ASSIGNMENT:
Nothing but the lines from the one with "Given: Open request" through the last line of the entries below should appear in the copy, please, and no pictures.

════

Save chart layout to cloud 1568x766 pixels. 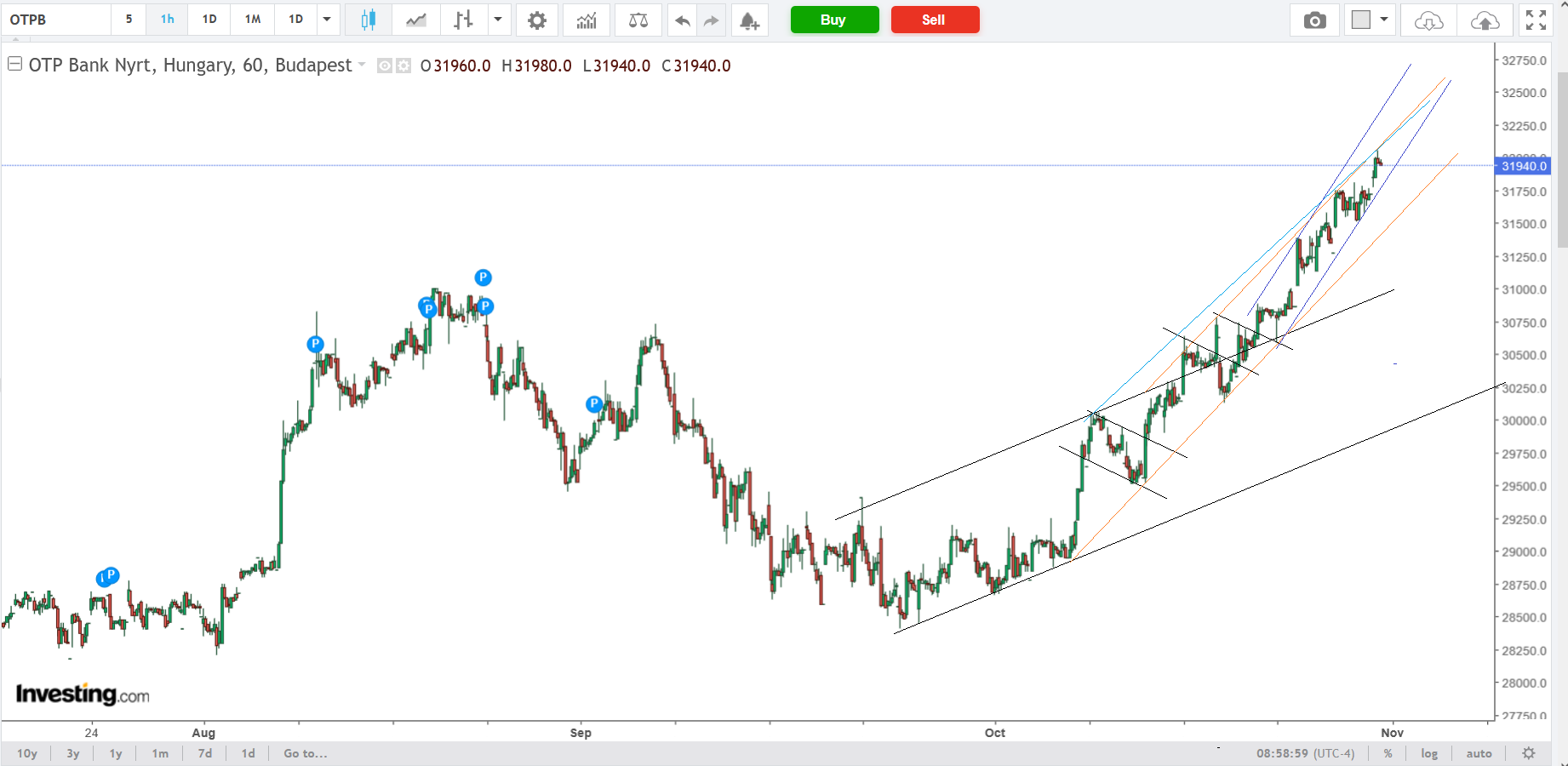[x=1485, y=20]
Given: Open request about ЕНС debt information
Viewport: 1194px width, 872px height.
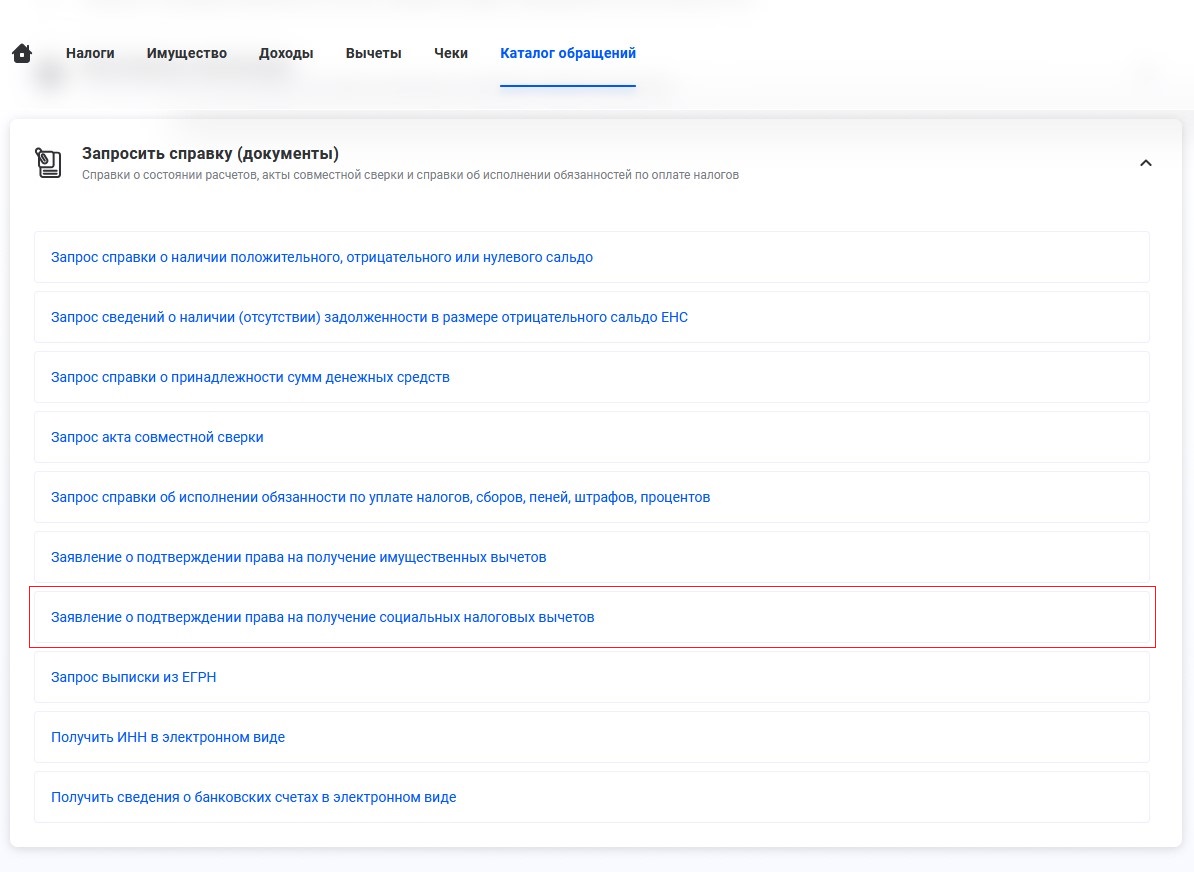Looking at the screenshot, I should [369, 318].
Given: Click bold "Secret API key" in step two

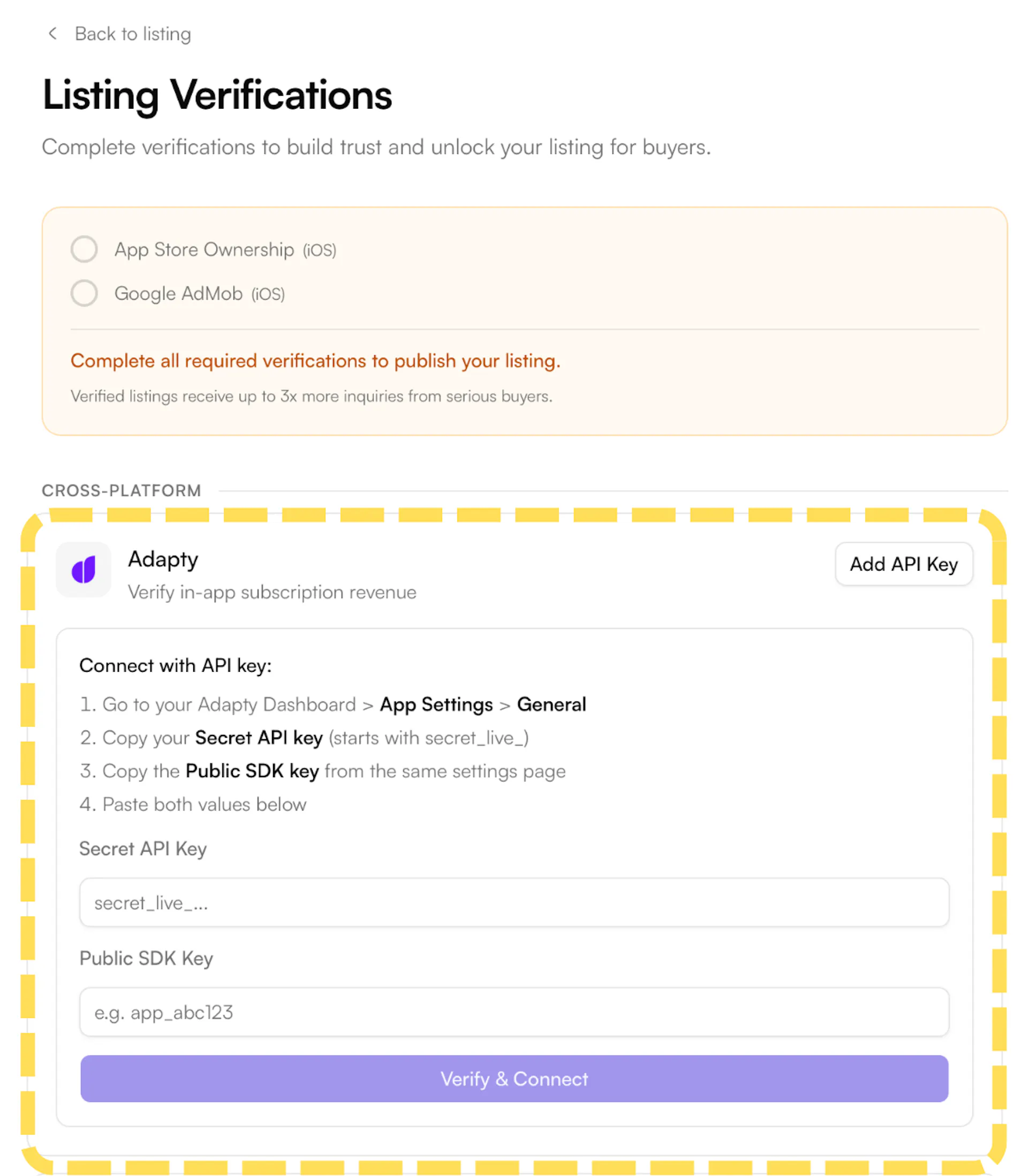Looking at the screenshot, I should 259,738.
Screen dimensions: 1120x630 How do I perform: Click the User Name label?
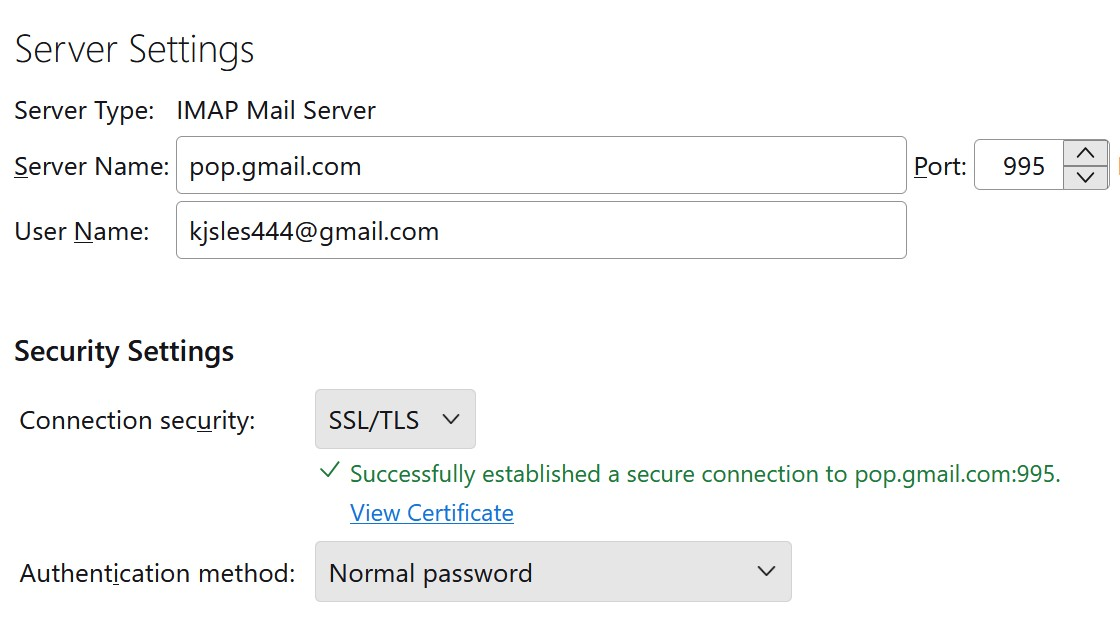pos(81,232)
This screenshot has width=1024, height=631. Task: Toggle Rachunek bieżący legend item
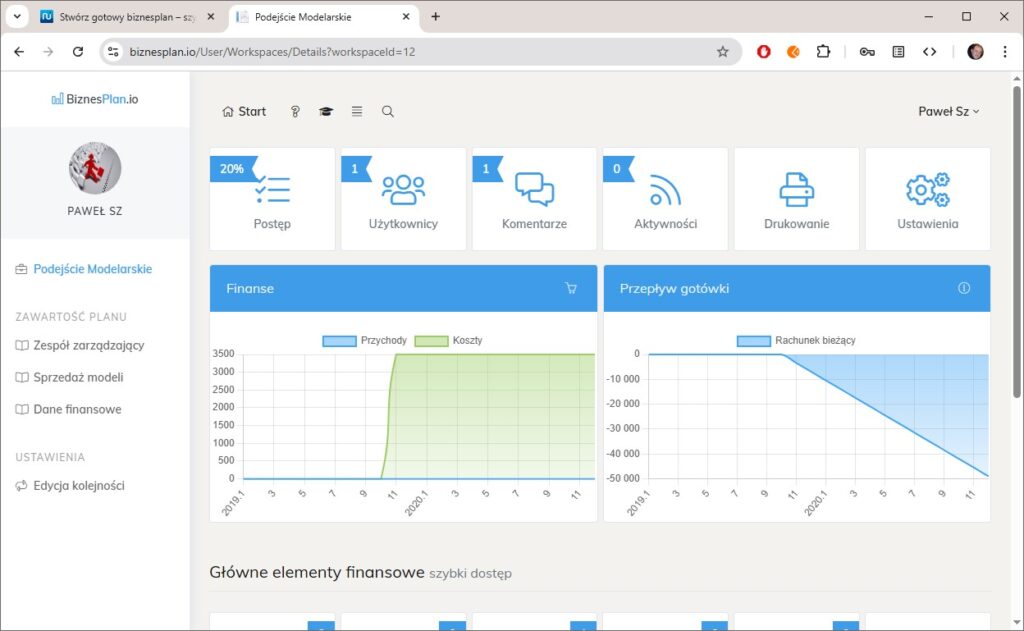tap(796, 341)
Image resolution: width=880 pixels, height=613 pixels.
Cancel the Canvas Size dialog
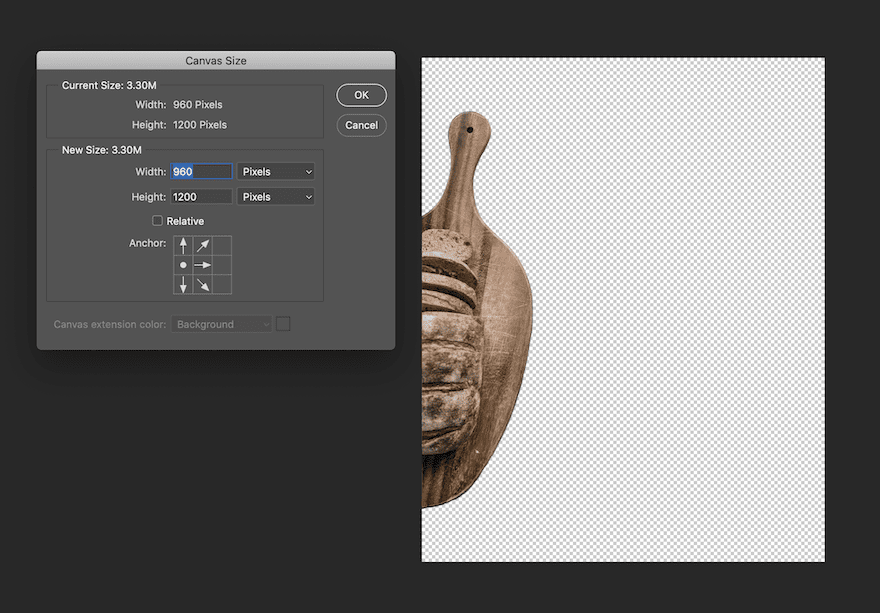coord(361,125)
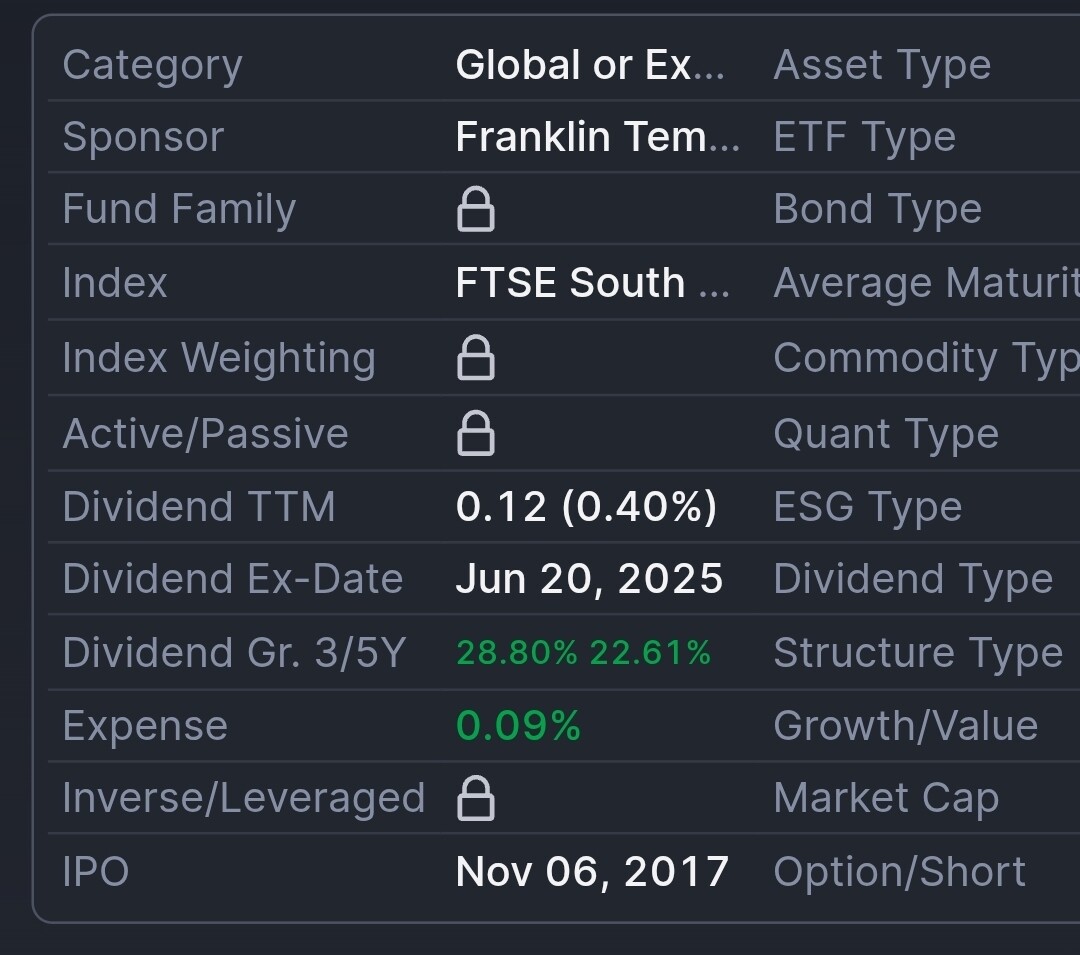The image size is (1080, 955).
Task: Click the Global or Ex... category value
Action: (x=590, y=65)
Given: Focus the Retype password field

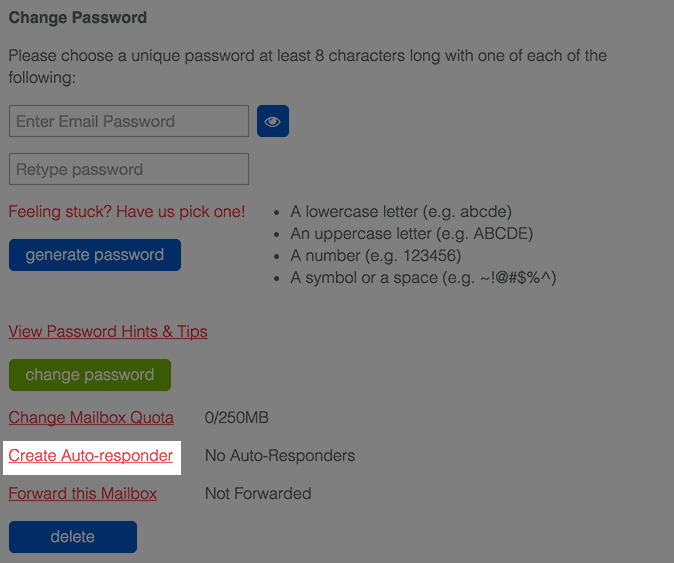Looking at the screenshot, I should [x=129, y=169].
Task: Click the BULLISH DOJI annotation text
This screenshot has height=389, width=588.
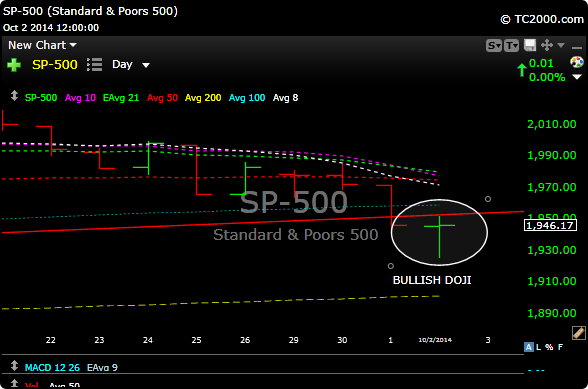Action: tap(432, 280)
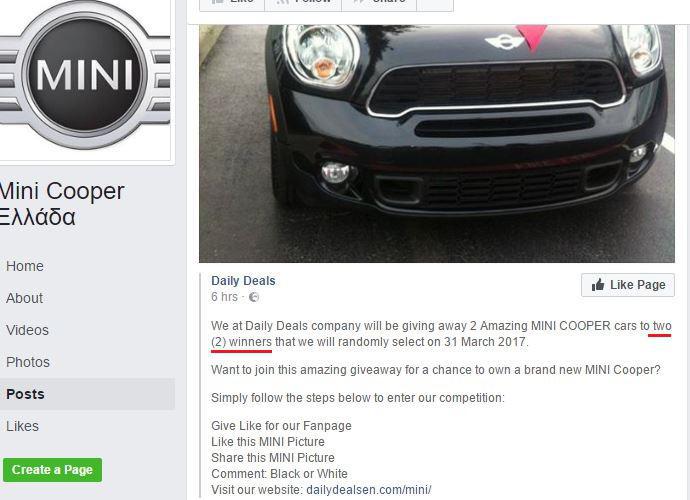Click the Like button above the photo
The height and width of the screenshot is (500, 690).
[x=232, y=4]
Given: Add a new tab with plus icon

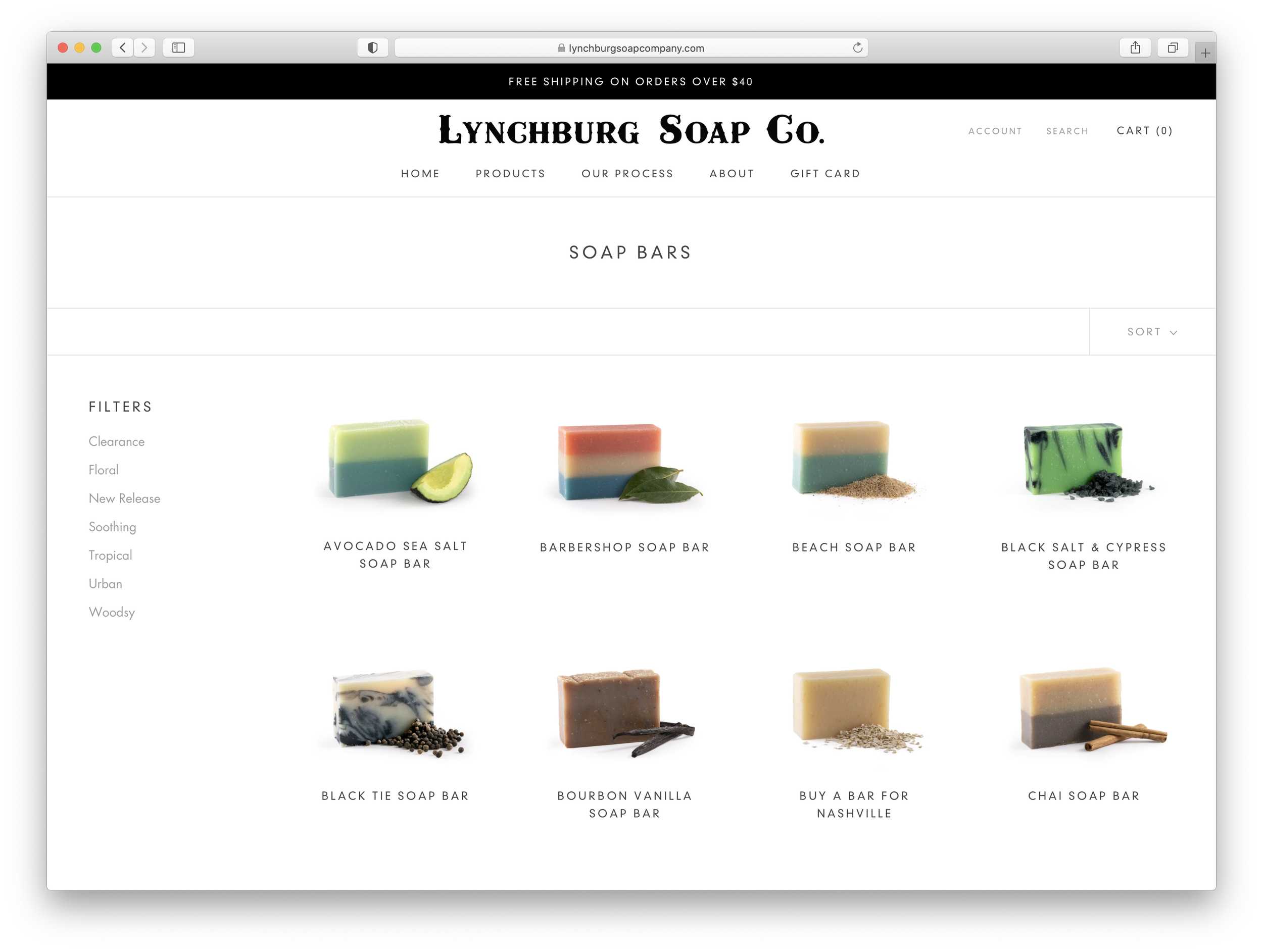Looking at the screenshot, I should point(1205,53).
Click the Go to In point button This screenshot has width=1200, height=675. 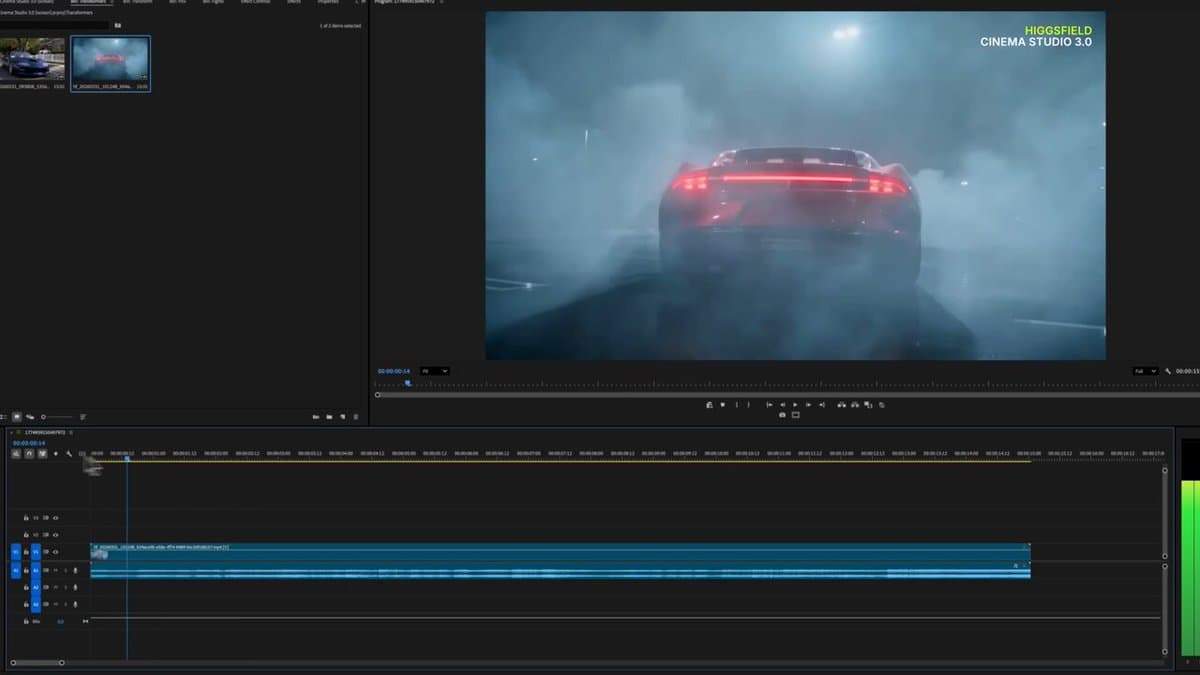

════

TASK OUTPUT:
Given: Open request about ЕНС debt information
Viewport: 1194px width, 872px height.
Looking at the screenshot, I should [369, 318].
Given: Click bold "Secret API key" in step two

Looking at the screenshot, I should 259,738.
Screen dimensions: 1120x630 How do I perform: Click the User Name label?
pos(81,232)
This screenshot has width=1024, height=631. Task: Toggle Rachunek bieżący legend item
tap(796, 341)
Image resolution: width=880 pixels, height=613 pixels.
Cancel the Canvas Size dialog
coord(361,125)
The image size is (1080, 955).
Task: Click the Global or Ex... category value
Action: (x=590, y=65)
Given: Focus the Retype password field

Looking at the screenshot, I should [x=129, y=169].
Task: Click the BULLISH DOJI annotation text
This screenshot has height=389, width=588.
Action: tap(432, 280)
Click the Like button above the photo
The height and width of the screenshot is (500, 690).
[x=232, y=4]
Given: Add a new tab with plus icon

Looking at the screenshot, I should point(1205,53).
Click the Go to In point button This screenshot has width=1200, height=675. 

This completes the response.